REPUBLIKA.CO.ID, SUBANG -- Ratusan hektare tambak di Kecamatan Blanakan, Kabupaten Subang, tercemar limbah. Akibatnya, udang windu yang dibudidaya petani terserang kematian mendadak.
Karya Zakaria (49), Ketua Kelompok Kiamat Sudah Dekat, Desa/Kecamatan Blanakan, mengatakan, kematian mendadak udang windu ini terjadi sejak 15 Desember 2015. Setiap hari ada saja, udang yang mati. Total udang yang mati di 100 hektare tambak mencapai 40 ton.
“Ini kasus kematian udang mendadak paling parah yang pernah kami alami,” ujarnya kepada Republika.co.id, Selasa (5/1).
Di wilayah Blanakan, terdapat 250 hektare tambak udang windu yang dimiliki tujuh kelompok pembudidaya.
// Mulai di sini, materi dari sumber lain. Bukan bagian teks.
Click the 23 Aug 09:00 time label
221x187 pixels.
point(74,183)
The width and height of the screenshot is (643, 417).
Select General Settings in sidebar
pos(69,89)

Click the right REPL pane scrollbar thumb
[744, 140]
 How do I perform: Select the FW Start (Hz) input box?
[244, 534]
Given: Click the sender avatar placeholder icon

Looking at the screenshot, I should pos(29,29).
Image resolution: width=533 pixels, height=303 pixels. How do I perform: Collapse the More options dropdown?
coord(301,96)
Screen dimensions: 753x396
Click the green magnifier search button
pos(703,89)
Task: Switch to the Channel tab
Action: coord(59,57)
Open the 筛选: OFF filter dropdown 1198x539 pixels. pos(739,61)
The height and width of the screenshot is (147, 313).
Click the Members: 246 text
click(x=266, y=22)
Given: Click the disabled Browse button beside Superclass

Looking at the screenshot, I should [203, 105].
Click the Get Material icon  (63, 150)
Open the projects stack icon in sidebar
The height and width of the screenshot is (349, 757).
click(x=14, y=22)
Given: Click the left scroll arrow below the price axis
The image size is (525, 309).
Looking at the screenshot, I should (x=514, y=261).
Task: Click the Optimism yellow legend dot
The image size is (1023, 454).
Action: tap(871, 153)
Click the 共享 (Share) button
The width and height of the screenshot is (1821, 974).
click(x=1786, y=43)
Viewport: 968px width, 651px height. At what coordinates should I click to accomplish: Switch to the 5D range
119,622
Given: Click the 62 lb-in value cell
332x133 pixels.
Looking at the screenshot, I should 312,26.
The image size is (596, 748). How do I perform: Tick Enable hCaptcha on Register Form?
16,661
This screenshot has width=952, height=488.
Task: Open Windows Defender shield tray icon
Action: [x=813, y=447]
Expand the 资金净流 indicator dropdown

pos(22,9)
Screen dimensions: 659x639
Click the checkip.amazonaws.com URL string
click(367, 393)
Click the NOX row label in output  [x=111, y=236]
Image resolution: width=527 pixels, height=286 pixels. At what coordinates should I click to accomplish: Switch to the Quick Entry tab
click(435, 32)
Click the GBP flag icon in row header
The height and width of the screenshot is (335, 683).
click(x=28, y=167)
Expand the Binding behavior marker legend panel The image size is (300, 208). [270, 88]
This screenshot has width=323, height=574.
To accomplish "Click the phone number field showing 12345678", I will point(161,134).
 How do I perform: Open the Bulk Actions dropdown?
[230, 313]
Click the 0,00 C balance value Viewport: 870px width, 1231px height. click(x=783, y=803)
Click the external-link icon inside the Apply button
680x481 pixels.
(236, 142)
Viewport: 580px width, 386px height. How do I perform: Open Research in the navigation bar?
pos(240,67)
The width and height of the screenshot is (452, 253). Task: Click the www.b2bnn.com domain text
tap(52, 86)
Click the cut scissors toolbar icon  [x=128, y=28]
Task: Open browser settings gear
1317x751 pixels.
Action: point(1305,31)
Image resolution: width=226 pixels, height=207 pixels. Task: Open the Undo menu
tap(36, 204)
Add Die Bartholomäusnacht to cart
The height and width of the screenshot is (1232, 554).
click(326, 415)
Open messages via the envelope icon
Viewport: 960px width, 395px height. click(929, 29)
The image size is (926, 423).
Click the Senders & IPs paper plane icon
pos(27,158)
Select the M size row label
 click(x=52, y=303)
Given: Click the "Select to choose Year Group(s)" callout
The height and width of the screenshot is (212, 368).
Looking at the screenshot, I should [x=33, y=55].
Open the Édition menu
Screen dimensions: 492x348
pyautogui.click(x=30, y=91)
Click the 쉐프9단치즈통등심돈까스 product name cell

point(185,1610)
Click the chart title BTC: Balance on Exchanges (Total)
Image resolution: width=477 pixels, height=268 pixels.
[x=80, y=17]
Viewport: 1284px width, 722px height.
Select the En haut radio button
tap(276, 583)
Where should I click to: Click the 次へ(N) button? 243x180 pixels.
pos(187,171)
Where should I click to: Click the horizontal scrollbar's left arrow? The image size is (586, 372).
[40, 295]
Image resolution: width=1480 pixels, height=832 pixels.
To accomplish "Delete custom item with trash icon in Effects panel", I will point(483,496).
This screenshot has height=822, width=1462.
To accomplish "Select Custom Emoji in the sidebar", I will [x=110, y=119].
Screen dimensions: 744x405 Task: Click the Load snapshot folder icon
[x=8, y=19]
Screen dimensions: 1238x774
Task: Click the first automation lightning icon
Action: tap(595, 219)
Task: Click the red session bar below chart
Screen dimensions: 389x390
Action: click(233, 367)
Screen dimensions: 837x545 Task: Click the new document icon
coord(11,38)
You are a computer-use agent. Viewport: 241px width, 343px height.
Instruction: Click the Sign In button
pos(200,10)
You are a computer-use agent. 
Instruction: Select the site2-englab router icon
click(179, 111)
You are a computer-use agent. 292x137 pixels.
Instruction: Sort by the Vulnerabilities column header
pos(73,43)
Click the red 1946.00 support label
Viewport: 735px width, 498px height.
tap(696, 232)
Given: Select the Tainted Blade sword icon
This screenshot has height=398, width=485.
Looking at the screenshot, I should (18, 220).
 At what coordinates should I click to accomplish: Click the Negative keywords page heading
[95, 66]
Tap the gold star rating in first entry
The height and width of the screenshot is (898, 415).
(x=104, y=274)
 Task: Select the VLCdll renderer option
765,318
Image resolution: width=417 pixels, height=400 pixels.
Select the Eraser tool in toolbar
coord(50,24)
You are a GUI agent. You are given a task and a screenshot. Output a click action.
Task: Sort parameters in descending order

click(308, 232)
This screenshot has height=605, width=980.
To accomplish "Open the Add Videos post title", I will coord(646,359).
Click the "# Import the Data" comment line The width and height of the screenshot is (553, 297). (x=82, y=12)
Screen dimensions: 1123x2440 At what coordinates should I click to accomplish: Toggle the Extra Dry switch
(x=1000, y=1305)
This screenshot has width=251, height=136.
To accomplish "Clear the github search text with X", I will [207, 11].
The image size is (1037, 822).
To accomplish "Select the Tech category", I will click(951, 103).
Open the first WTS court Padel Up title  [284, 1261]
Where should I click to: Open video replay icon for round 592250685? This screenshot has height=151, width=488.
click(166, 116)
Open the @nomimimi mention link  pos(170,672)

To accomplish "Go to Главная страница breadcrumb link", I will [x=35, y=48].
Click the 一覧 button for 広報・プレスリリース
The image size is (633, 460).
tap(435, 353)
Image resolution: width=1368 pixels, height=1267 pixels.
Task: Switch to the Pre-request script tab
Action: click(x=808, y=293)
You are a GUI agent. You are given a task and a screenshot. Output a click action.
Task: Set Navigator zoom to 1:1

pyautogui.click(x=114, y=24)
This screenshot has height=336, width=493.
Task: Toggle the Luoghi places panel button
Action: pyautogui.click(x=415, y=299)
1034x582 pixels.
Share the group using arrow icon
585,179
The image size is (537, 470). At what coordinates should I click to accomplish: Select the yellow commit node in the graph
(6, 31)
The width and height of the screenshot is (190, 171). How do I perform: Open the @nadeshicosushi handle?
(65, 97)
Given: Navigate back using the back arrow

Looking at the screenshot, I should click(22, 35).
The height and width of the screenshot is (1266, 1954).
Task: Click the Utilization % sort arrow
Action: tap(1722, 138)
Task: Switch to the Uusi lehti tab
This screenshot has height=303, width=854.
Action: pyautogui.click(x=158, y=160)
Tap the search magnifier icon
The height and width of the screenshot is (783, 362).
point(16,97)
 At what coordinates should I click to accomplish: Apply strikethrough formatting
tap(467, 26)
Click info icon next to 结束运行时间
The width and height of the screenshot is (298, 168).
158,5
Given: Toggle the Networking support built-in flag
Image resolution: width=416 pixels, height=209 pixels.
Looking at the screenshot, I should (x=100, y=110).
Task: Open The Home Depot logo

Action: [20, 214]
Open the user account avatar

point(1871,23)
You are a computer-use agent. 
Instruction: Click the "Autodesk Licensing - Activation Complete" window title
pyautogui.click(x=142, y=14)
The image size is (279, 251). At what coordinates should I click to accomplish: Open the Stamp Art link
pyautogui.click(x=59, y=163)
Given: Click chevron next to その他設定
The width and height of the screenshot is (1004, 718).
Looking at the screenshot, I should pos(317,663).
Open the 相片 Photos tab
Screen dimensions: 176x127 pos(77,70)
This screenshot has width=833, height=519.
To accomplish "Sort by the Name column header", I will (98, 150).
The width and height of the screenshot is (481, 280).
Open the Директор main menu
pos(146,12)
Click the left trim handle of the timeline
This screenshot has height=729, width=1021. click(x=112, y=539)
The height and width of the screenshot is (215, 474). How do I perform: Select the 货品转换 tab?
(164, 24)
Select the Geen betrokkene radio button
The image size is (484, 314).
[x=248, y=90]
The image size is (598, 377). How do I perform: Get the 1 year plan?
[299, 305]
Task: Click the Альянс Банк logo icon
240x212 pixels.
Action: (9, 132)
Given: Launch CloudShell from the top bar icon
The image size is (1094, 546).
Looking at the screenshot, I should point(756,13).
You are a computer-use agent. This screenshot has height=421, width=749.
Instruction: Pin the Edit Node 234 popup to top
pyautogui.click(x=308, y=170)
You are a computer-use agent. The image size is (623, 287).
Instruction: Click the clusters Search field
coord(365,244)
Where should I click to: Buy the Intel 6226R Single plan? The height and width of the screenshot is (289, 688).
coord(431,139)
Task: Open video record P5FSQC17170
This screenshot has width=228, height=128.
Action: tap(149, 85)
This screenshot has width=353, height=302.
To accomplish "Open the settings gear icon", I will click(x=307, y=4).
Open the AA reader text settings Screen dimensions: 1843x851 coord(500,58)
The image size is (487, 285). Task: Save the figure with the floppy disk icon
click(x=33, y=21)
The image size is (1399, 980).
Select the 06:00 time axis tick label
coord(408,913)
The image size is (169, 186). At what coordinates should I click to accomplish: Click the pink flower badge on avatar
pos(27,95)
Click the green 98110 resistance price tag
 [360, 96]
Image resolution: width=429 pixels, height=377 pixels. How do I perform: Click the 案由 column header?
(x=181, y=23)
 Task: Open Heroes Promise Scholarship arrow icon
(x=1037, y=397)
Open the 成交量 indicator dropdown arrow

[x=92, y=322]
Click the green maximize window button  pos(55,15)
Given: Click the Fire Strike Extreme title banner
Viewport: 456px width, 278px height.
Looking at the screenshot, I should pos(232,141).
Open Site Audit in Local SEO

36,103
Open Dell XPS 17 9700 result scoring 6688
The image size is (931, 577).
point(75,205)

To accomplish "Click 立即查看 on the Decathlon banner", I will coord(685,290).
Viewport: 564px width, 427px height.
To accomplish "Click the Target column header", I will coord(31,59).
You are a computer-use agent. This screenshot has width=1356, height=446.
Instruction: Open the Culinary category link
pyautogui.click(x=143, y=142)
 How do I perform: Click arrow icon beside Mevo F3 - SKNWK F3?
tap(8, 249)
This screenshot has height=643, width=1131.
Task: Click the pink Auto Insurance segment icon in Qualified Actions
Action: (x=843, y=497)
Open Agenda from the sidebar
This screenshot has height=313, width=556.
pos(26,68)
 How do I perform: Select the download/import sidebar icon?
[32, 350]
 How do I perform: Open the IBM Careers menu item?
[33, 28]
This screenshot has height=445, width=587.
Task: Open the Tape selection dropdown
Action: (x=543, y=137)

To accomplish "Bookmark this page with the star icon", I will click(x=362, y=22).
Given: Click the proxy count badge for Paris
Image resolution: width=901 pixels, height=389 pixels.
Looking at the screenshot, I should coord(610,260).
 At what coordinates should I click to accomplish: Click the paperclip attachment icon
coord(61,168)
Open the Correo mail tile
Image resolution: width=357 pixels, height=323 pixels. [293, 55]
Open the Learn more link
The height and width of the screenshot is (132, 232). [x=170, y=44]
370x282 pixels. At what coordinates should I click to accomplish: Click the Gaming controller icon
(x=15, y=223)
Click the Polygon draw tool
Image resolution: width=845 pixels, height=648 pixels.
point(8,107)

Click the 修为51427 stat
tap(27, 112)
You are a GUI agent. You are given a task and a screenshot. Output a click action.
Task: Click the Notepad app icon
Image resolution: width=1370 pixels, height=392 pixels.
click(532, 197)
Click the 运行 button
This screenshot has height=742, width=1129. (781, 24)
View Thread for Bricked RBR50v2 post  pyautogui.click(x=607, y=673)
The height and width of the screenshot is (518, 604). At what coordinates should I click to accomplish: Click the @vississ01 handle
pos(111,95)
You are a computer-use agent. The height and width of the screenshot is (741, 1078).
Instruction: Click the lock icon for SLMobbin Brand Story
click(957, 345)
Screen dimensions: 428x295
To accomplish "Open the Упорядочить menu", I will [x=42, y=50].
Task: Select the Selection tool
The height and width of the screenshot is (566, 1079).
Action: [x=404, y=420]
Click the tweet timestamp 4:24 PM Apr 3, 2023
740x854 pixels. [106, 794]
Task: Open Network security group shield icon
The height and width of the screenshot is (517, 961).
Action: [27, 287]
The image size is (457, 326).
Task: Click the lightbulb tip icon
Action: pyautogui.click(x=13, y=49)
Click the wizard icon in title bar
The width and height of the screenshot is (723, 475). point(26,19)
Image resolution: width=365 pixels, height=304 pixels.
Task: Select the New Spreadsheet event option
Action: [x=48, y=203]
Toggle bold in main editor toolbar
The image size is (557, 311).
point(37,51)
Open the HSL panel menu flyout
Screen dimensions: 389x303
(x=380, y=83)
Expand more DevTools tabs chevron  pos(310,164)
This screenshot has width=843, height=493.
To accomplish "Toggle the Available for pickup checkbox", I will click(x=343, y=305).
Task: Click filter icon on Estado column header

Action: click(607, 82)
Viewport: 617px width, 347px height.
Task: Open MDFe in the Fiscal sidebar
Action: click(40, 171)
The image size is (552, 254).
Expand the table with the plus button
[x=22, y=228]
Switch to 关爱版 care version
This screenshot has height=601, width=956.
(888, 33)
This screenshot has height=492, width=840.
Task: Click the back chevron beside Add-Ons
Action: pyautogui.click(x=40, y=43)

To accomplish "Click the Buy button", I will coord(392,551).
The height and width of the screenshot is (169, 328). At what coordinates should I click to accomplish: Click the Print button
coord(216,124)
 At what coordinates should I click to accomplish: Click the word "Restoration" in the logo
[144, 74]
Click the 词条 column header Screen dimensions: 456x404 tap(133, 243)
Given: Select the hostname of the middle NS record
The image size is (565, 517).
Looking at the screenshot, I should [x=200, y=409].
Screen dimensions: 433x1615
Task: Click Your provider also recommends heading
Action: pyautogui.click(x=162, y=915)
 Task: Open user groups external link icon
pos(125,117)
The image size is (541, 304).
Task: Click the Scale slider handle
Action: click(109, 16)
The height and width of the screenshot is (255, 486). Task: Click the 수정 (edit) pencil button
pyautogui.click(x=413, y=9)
Suplai air tambak ini diperoleh dari Sungai Cibau yang merupakan anak Sungai Cilamaya. Diduga, air Sungai Cibau tercemar limbah industri yang dibuang ke Sungai Cilamaya.
Apalagi, di bagian hulu Sungai Cilamaya, tepatnya dari perbatasan Subang-Purwakarta serta Karawang, banyak berdiri pabrik-pabrik yang diduga membuang limbahnya ke sungai ini. Sehingga, air yang ke hilirnya juga ikut tercemar.
Tak hanya tercemar limbah pabrik, Sungai Cibau juga tercemar limbah pertanian. Karena, tambak udang dan areal pertanian masih satu hamparan dan memiliki sumber air yang sama. Petani tidak dapat menyelamatkan udang-udang tersebut, karena tidak memiliki sumber air yang lebih bersih.
Karya menuturkan, udang yang mati mendadak itu belum cukup umur untuk dipanen. Pasalnya, usia tanamnya baru dua bulan. Padahal, masa panen masih 1,5 bulan lagi. Akibat kejadian ini, pembudidaya harus menanggung kerugian yang cukup besar.
Ketua KUD Mandiri Mina Karya Mukti Blanakan Sobandi mengatakan, udang dijual dengan harga Rp 200 ribu per kg. Dengan kematian 40 ton udang, petambak merugi hingga Rp 8 miliar.